**WHAT IS EXPECTED:** Print, in exact form, the lines below from the one containing "Switch to the Infographic" through the one containing "Image resolution: width=1424", and omit all others.
————————
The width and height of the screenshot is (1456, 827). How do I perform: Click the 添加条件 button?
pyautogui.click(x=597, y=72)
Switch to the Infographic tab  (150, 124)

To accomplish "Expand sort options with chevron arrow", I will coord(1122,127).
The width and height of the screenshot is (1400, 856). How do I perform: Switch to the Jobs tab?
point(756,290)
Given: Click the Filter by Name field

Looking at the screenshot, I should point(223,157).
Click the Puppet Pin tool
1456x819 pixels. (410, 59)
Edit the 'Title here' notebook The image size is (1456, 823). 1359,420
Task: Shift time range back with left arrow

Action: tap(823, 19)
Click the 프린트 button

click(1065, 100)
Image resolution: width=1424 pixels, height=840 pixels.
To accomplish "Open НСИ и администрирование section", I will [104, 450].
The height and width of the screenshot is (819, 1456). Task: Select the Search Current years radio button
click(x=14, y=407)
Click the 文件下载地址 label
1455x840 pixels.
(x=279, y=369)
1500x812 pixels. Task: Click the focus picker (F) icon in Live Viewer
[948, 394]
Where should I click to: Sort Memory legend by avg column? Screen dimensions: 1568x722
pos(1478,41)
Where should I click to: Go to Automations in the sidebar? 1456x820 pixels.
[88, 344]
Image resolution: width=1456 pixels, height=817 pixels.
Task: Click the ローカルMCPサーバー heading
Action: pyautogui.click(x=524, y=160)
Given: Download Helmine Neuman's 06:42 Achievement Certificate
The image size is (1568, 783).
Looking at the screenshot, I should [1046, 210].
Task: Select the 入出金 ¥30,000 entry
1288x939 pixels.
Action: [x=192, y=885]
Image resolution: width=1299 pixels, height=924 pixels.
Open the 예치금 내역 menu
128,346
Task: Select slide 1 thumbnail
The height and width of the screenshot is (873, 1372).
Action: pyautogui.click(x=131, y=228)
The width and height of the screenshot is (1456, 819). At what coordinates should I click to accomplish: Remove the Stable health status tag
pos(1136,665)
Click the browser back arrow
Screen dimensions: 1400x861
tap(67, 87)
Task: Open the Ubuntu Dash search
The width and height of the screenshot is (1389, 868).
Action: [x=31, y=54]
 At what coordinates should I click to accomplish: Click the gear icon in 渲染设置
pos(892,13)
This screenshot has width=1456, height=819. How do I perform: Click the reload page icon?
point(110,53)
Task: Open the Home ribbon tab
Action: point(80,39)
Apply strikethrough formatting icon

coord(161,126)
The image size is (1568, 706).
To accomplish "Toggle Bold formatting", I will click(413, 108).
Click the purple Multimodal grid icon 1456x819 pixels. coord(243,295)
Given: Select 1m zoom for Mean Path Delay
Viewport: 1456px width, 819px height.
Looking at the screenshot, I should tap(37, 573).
————————
**ANSWER FOR THIS EXERCISE:**
Switch to the Infographic tab  (150, 124)

To accomplish "Expand sort options with chevron arrow", I will coord(1122,127).
The width and height of the screenshot is (1400, 856). How do I perform: Switch to the Jobs tab?
point(756,290)
Given: Click the Filter by Name field

Looking at the screenshot, I should point(223,157).
Click the Puppet Pin tool
1456x819 pixels. (410, 59)
Edit the 'Title here' notebook The image size is (1456, 823). 1359,420
Task: Shift time range back with left arrow

Action: tap(823, 19)
Click the 프린트 button

click(1065, 100)
Image resolution: width=1424 pixels, height=840 pixels.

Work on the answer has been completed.